抜粋文 ::
* * * *
中学受験を志している子どもの中には、「スピーディーに問題を解くことが勉強だ」と思っている子が少なくありません。ですから、そういう子は、塾で習ったことを繰り返し勉強するのが得意になっていきます。
類似問題を繰り返し解くことで、解き方や考え方を身につけるという学習方法は、私も大賛成で、こうした学習を否定する気はまったくありません。ですが塾の宿題プリントは、たとえば算数ならば、授業のテキストと文章やレイアウトまで同じで、数字だけが異なるというケースが散見されます。
似たような問題を熱心に繰り返し勉強すればするほど、問題をパッと見た瞬間に、「この問題は、こことあそこの数字を引いて、あの数字で割れば答えが出る」といった、その子なりの公式のようなものを当てはめて解いてしまう子が出てきます。
正解できたことを褒めたうえで、「なぜこういう式になったのかな? どんなふうに考えたのか教えてくれる?」とたずねると、「だって塾の先生がこうすればいいって言ったもん」とすねたような表情を見せたり、むすっと黙り込んだり、オドオドしたりします。うまく説明する自信がないからです。
その子たちが当てはめた公式のようなものは、塾で教わるいわゆる「裏ワザ」です。「裏ワザ」は、なぜそのような手法で解けるのかということを理解したうえで使ってほしいのですが、類似問題に当てはめて正解の確率が上がってくると、ほとんどの子どもが機械的に使おうとします。
[図表]
つまり、「ショートカット回路」で解くのがクセになってしまうわけです。「なぜこれで正解が出るのかな?」と、自分で考えてプロセスをたどる経験をしていないと、条件が少し複雑になっただけでお手上げになってしまいます。
「スロー学習」のメリットをひと言で言うならば、「正解への筋道を自力でたどる力が養える」ということです。小4からの学習でこの力が身についていくと、小6の受験直前には、「条件を少しだけ複雑にした引っ掛け問題」程度ではビクともしない余裕を持てるようになります。つまり、本番で本来の力を発揮できるタフさとしなやかさを養うことにつながります。
* * * *
作成内容 :: 上の中学受験の学習についての抜粋文では、「スロー学習」のメリットをひと言で言うと何だとされていますか?

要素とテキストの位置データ
* * * *
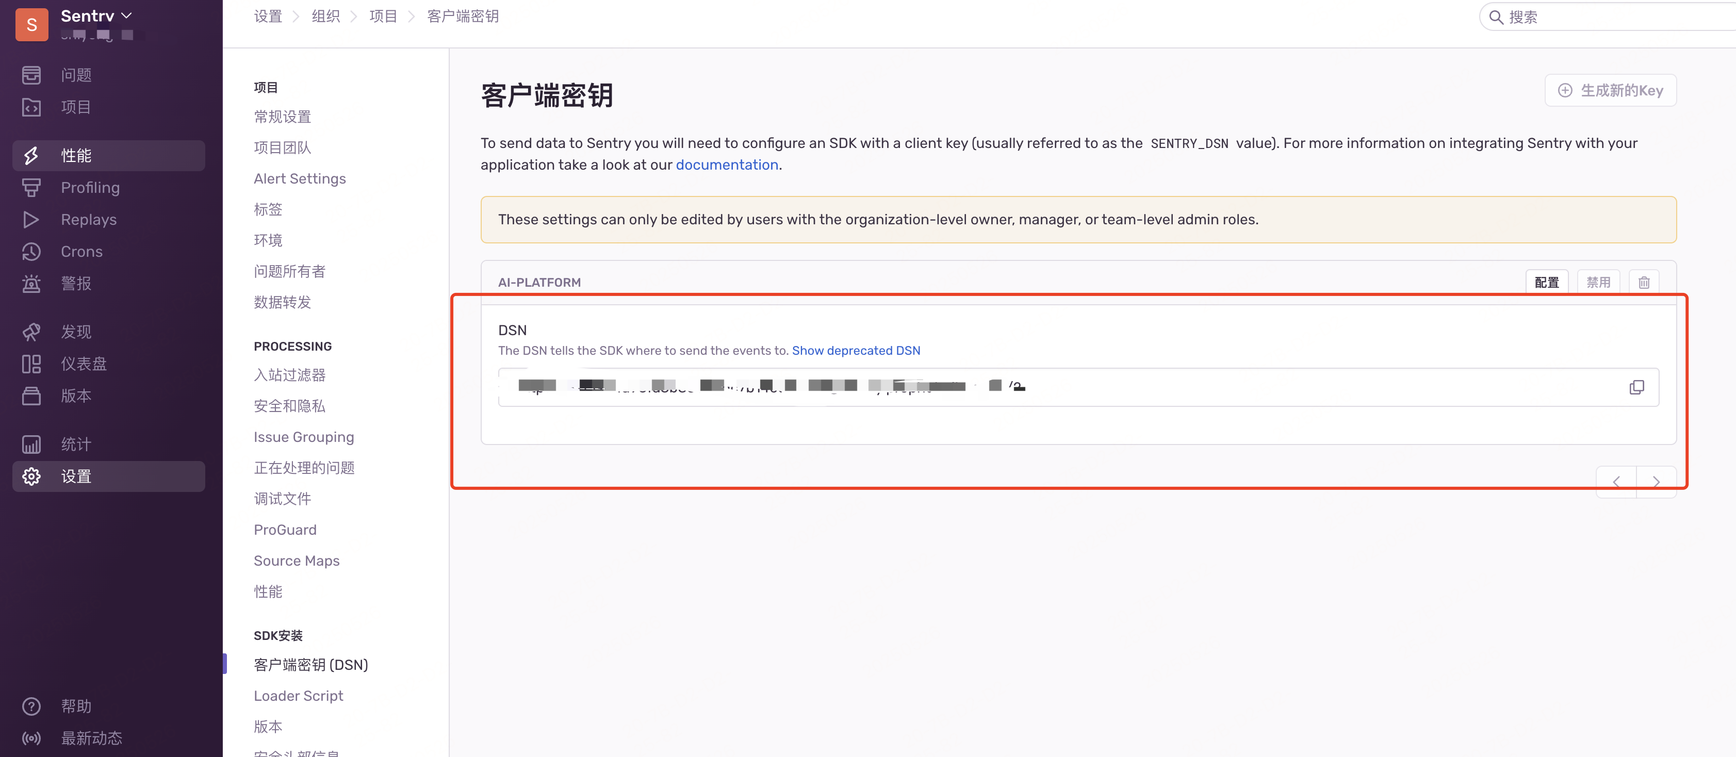
Task: Select the Crons icon
Action: click(32, 251)
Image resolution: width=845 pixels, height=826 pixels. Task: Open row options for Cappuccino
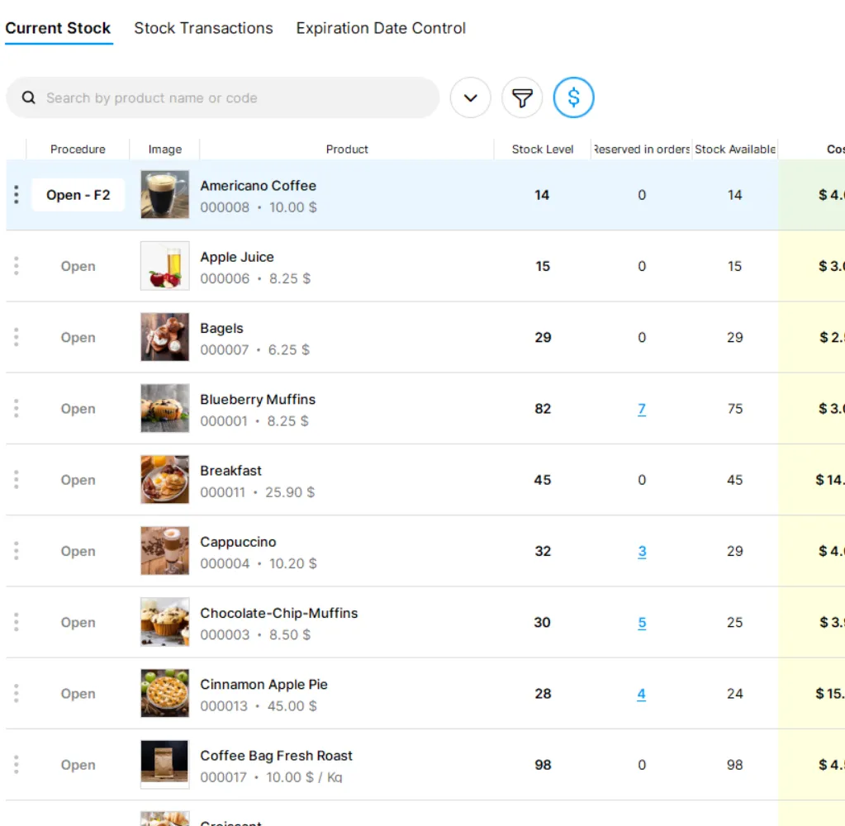click(x=17, y=551)
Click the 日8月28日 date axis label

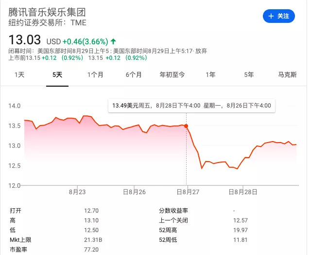243,192
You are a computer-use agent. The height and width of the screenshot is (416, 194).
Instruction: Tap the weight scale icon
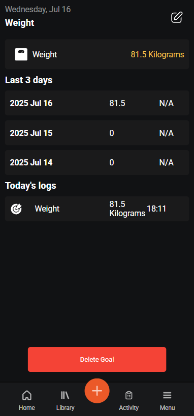click(21, 54)
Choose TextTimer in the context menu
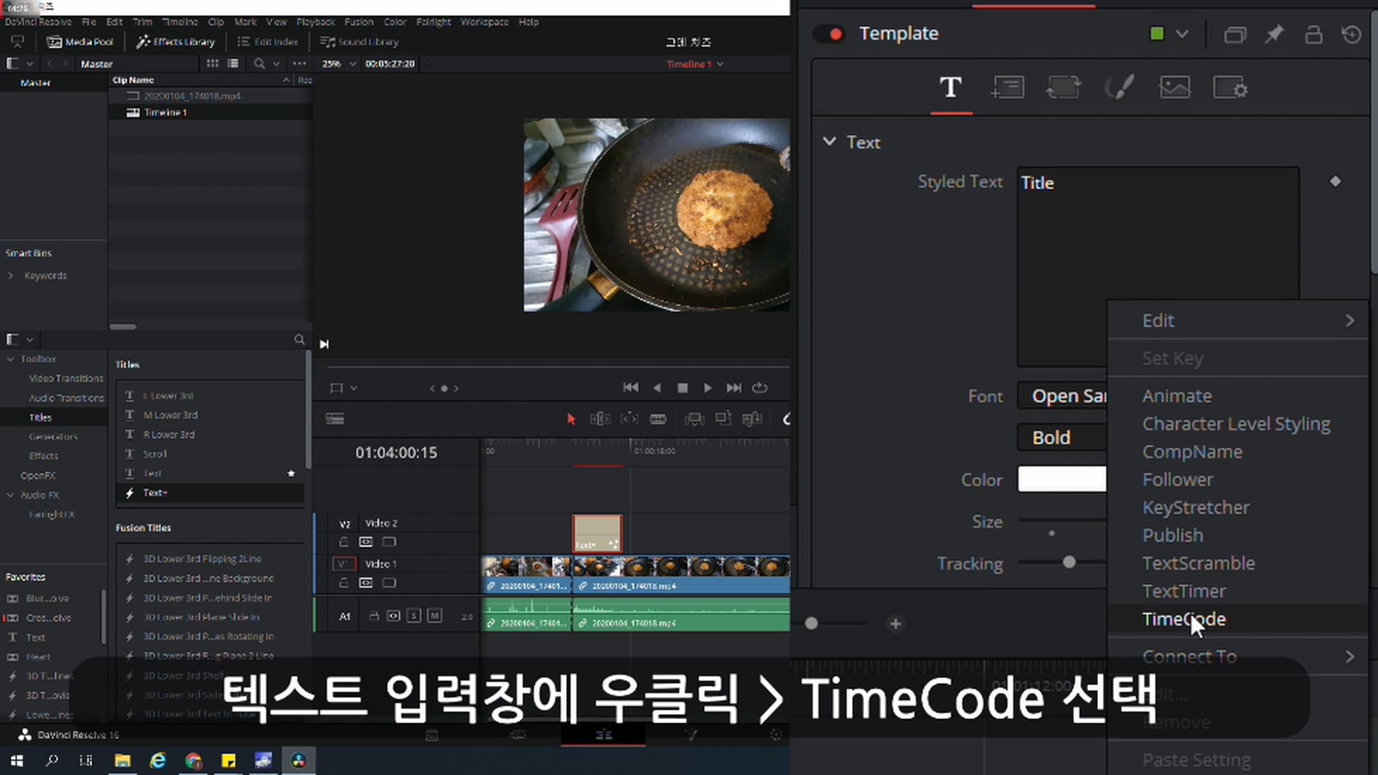This screenshot has height=775, width=1378. (1184, 591)
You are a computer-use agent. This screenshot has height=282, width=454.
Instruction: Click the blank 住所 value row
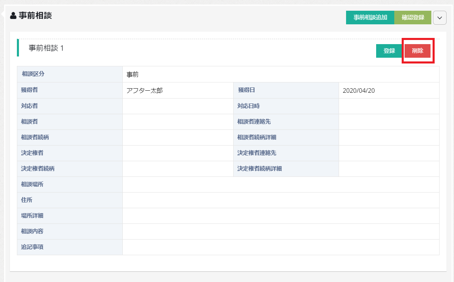point(281,200)
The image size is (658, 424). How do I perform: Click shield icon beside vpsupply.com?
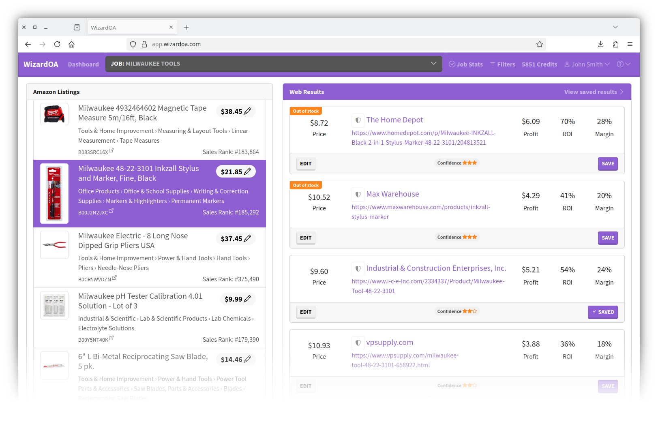coord(358,343)
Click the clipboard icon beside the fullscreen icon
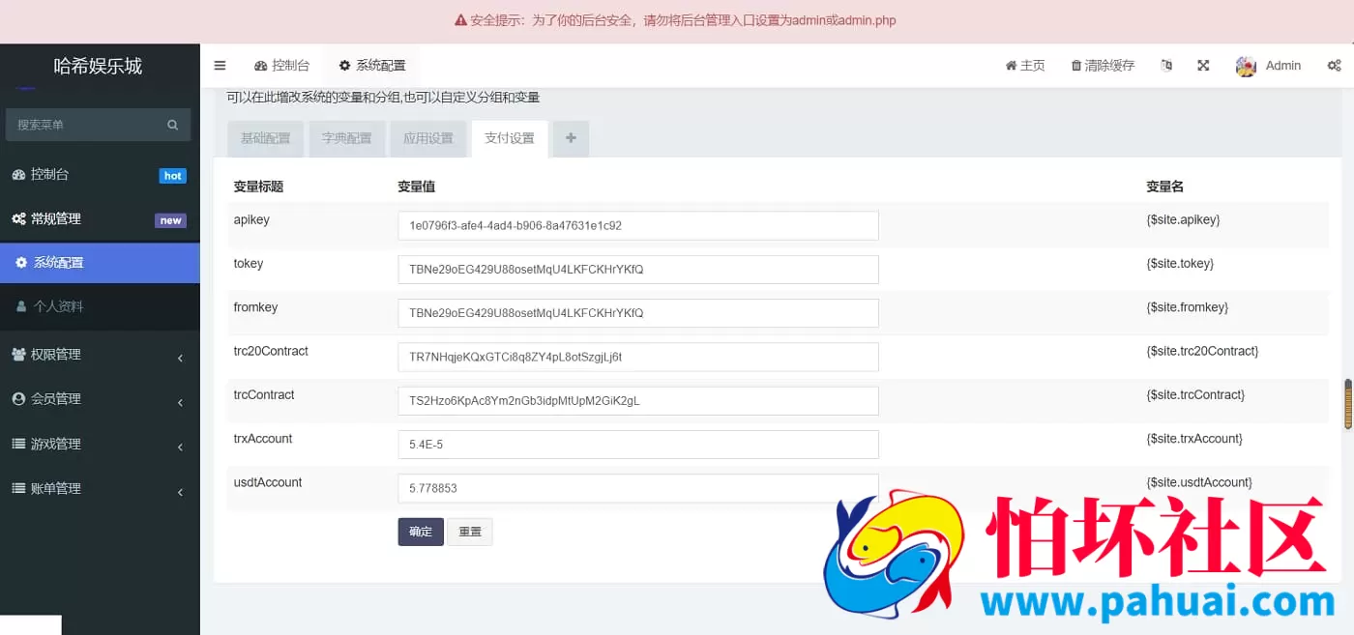The height and width of the screenshot is (635, 1354). (1166, 65)
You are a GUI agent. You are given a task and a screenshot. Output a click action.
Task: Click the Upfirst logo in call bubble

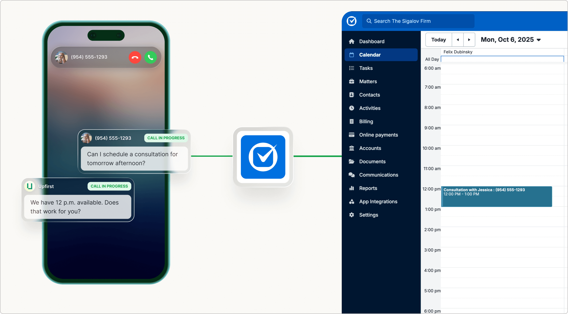point(30,186)
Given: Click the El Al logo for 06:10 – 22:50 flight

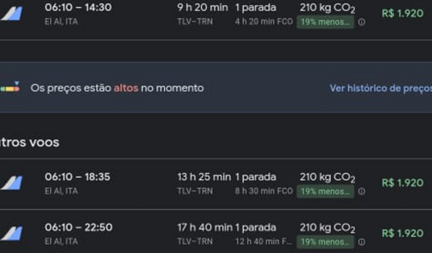Looking at the screenshot, I should tap(11, 233).
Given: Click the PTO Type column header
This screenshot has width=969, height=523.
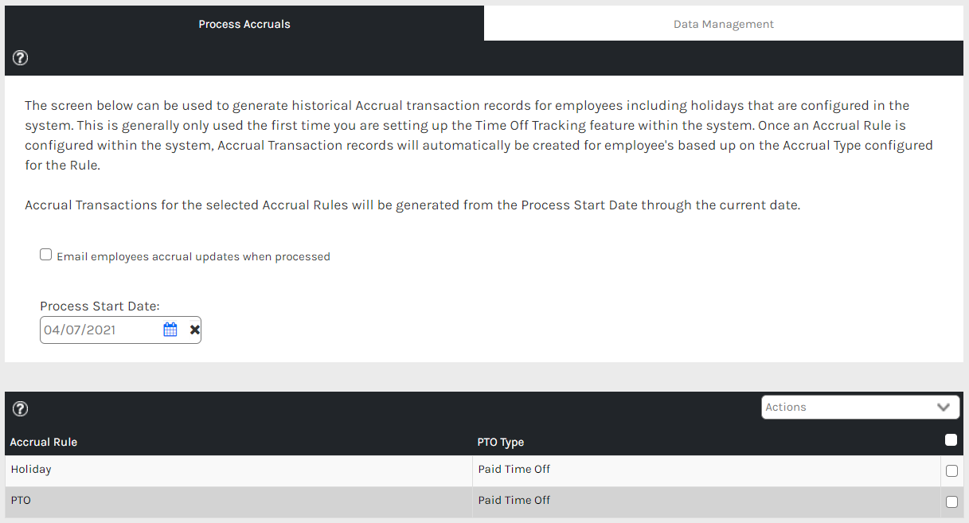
* * * *
回答 :: 正解への筋道を自力でたどる力が養えることです。